While different operating systems can work with each other transferring data and sharing files on a common drive, their mode of operation is fundamentally different. These differences are why most viruses and malware have to be targeted to an operating system to work correctly. Malware written for Windows can rarely infect a mac user and vice versa.
When many users are reliant on a single platform or operating system, it becomes increasingly more rewarding to target such users. To make matters worse, when the platform under attack relies on a widespread operating system to which almost everyone has access, it becomes increasingly hard to defend against attacks. Any weakness in the underlying operating system will be available to anyone using said system, allowing cybercriminals to refine their attacks locally before attempting a real-life attack.
Overall, unified architectures and standards that enable any computer to talk to any other computer also allow attackers to target many systems regardless of their hardware configuration. To make matters worse, any security vulnerability in the unified architecture of standard instantly exposes all systems that use the architecture of standard (see SSL Heartbleed).
Could unique operating systems fight against such attacks?

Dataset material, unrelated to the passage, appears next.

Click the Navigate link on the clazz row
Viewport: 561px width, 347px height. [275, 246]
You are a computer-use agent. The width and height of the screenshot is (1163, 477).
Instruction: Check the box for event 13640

For a moment, imagine a world where unified architectures and standards didn’t take place and that computers sold by manufacturers were unique to each other. Such a world would be identical to what computer users of the 80s had to deal with; many different computers from many different manufacturers, all of which could not share files or data. A game written for a BBC Micro would not run on a ZX Spectrum, and additional hardware for the ZX Spectrum would not work for any other system.
While this caused significant headaches for computer users, it did provide a barrier of protection against viruses. Any malware written for a mainframe or server would unlikely infect other devices if their hardware and software were fundamentally different. Sure, in theory, a ZX Spectrum could connect to a modem and transfer data to and from a remote server. But malware on a ZX Spectrum (if that is even possible) could not attack a remote server unless it was explicitly programmed to start on a ZX Spectrum then reconfigure itself to run on the server.
This leads up to the question of whether modern technology could create a similar environment? Is it possible for compilers and advanced code development platforms to create unique solutions each time a project is compiled?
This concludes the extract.